Plutôt que de répondre à un parent qu’il doit comprendre pourquoi son enfant est homosexuel, le pape (s’il n’avait pas été pape) aurait pu répondre que la première chose à faire, pour un parent dans cette situation, est de s’interroger sur lui-même: pourquoi donc ce fait, cette simple orientation sexuelle, pourquoi cela trouble-t-il ma relation à mon enfant? Pourquoi donc suis-je dérangé par cela? Ai-je peur de l’homosexualité elle-même ou ai-je peur des dangers qui menacent, de par son homosexualité, cet être chéri entre tous?
De quoi faut-il avoir peur, chers parents? De l’homosexualité d’un enfant ou des homophobes qui le menacent?
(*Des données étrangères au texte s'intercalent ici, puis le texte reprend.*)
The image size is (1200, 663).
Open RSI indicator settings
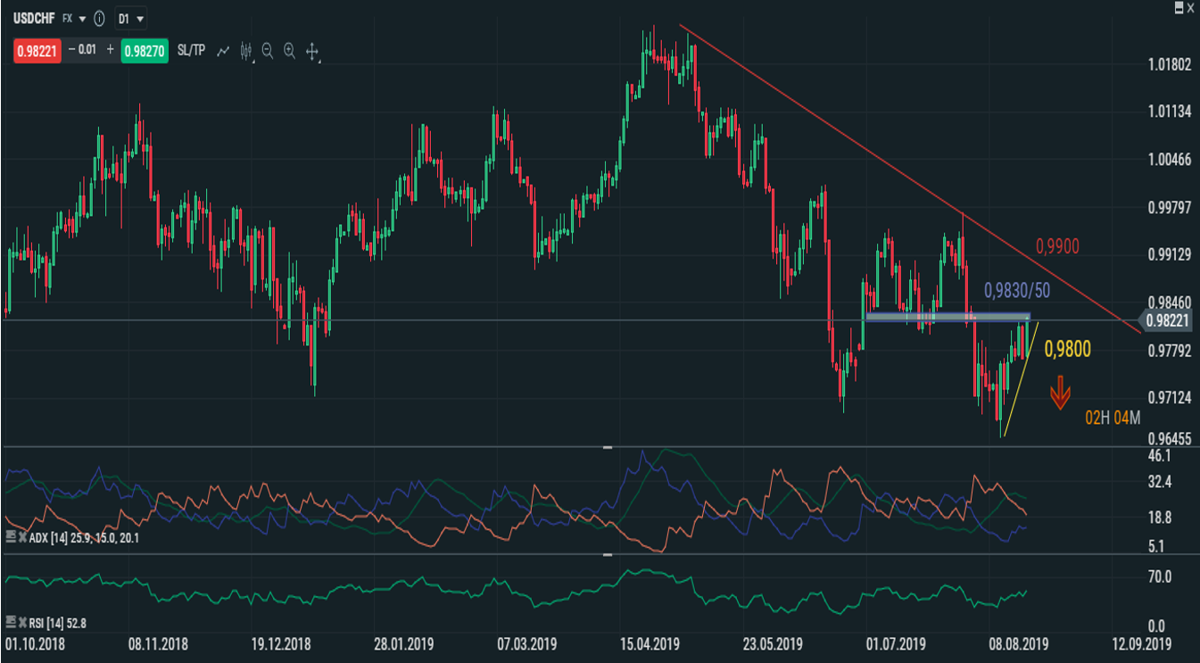(x=11, y=622)
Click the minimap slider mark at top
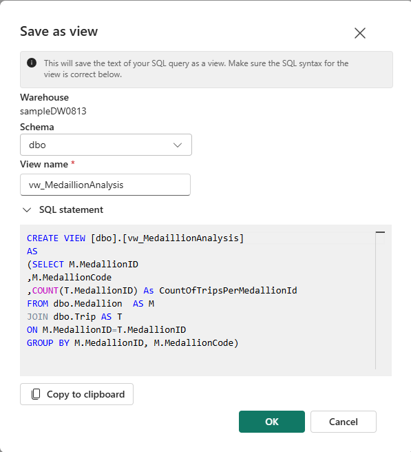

Avez-vous peur des homosexuels ou des homophobes?
Certains répondront que c’est bel et bien l’homosexualité qui les trouble. Sans pouvoir jamais l’expliquer, ils vous diront que ce n’est pas naturel, voire que c’est répugnant. Mais alors, quand on est ainsi troublé et bouleversé sans le comprendre, quand cela peut même corrompre voire détruire l’amour censé inébranlable porté à un enfant, et quand on se retrouve esclave d’une peur irrationnelle, il y a peut-être «beaucoup de choses à faire par la psychiatrie.»
A défaut de psychiatrie, assurément, il y a beaucoup de choses à faire par l’amour. Mais pas celui de la commisération des bonnes âmes qui, sûres de leur rectitude, veulent enseigner au monde entier comment il faut s’y prendre pour être aussi purs et parfaits qu’eux. Pas cet amour hypocrite mais l’amour authentique. Celui qui nous délivre de nos peurs et désarme toutes les haines, celui où l’altérité nous remet en cause et où la différence amplifie la fraternité: cet amour qui rend les Hommes égaux «en dignité et en droits».
* Maxime Michelet est étudiant, diplômé d’un master d’Histoire contemporaine à la Sorbonne ; issu d’une famille de tradition athée, il a rejoint le protestantisme libéral à l’âge adulte à travers le temple de l’Oratoire du Louvre de Paris.